I recently was awarded a Making History Commission from Craft Scotland and Historic Environment Scotland, which involved a residency at Hospitalfield. I was based in the Scriptorium that artist Bobby Niven designed and was built at Arbroath Abbey, a space inspired by the rooms that monks used for copying and repairing manuscripts. The space is now being used for artists and makers to research and make work relating to the abbey or surrounding area. They’re also developing a physic garden within the grounds of Hospitalfield. When I was there it was a richly planted space, humming with bees. As part of my residency, I’ve been working on a project called ‘Roots and Crowns’, working with Home Start, a support group for single parents in the area, making personalised books to record connections and family memories.

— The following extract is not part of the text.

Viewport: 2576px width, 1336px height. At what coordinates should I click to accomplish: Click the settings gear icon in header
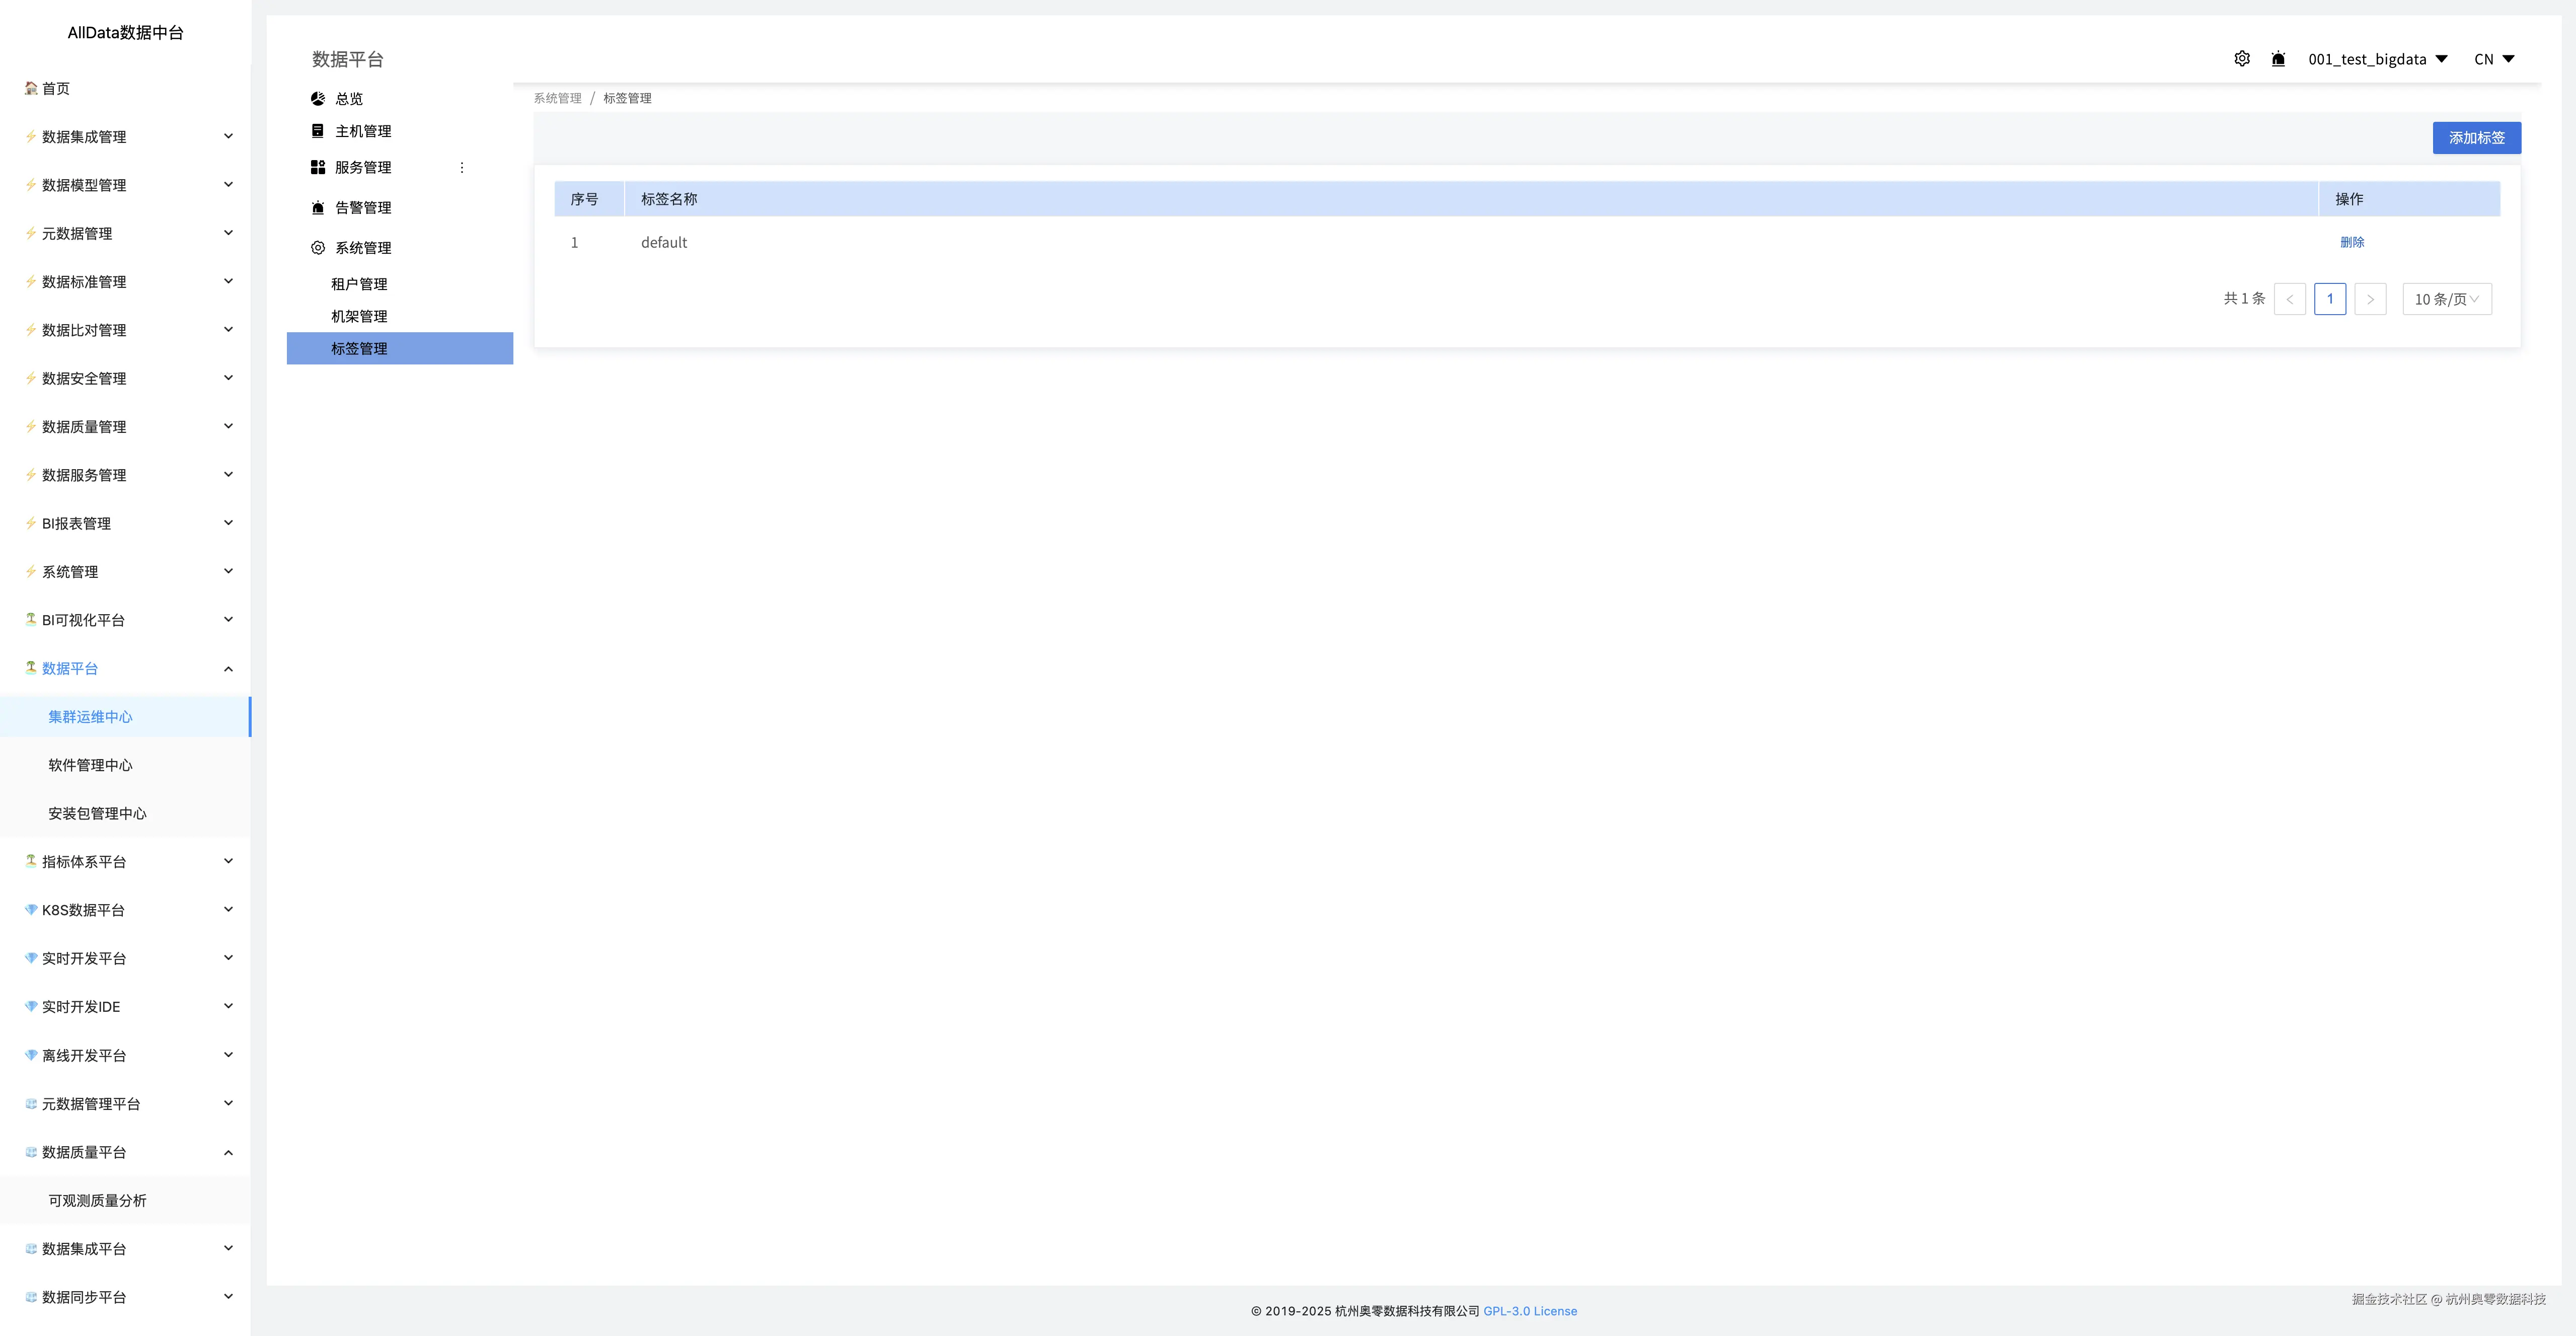pos(2242,59)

Also during the first part of the residency, when based at Scriptorium, I spent my days exploring the Abbey, the Abbey museum and graveyard, doing a wildlife survey, researching medieval bookbinding, and making books using paper vellum rather than animal skin vellum. Vellum binding is incredibly practical – the cover was kept and a new book block could be laced in and out. I was looking into the process of copying – there is one particular book in the museum, a legal record of the abbey, which has two doodles of monks faces within the gutter. It was fun to consider why the monks drew them and what they’re doing there – maybe all that copying became boring? The Scriptorium was a lovely place of contemplation and meditation. There is no predetermined outcome to the residency. I enjoy that open approach to making.